Conclusions and future work

Natural surfactant films exhibit the multicomponent character being a mixture of biopolymeric molecules covering a wide range of solubilities, surface activity, and molecular masses demonstrating a spatial-temporal-seasonal variability which can be quantified with several surface rheology parameters. Certain classes of components or “end-members” are slowly degraded or are transformed to even more stable chemical structures and thus can be used as source-specific surface-active biomarkers to trace environment state ecological changes. The presented approach based on the physical states similarity theory provides a universal measure of surface film structure evolution independent on the film-collecting procedure, solvent treatment, and sample temperature applicable to a wide variety of the original films met in natural waters (marine, inland, and atmospheric). The variability of the reduced-normalized parameters introduced here rather than their absolute values is postulated to be a useful indicator of the film structural state, and can be used as a tool for natural water surfactant pathways tracing and reflecting the film spatial, temporal, and seasonal signatures.
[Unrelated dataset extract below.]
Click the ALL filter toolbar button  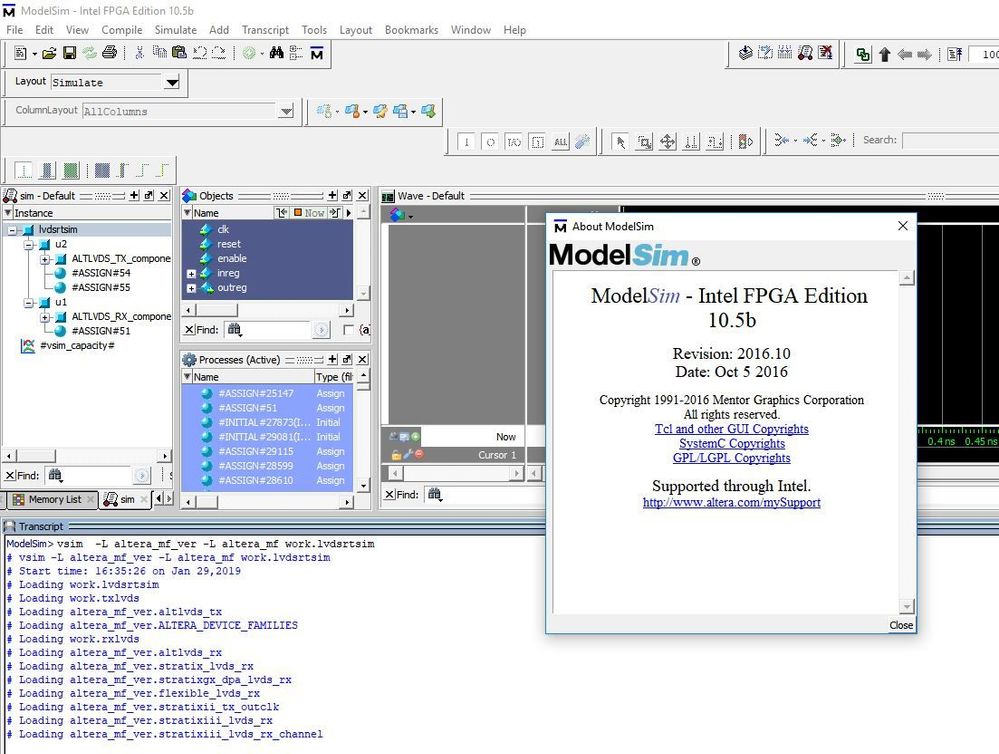click(x=560, y=142)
A set of the normalized structural parameters can be treated as coordinates of a multidimensional vector in a 10D space quantifying the film structural state. The structural similarity of the considered films can be expressed quantitatively as Cartesian distance between two vectors of the analyzed film and the standard one from the database, respectively. Application of different distance functions, i.e., street or Czebyszew may result in a better data presentation dynamics or pointing to the most distinctive parameters differing the studied films structure.

Quantification of film structure with a multidimensional vector approach allows application of Principal Component Analysis (PCA) and Cluster Analysis (CA) to the data set amended with environmental characteristics.

It is a promising starting point to create cost-effective, automatic, and rather simple technique to monitoring and assessment of environmental pollution in oceanographic practice.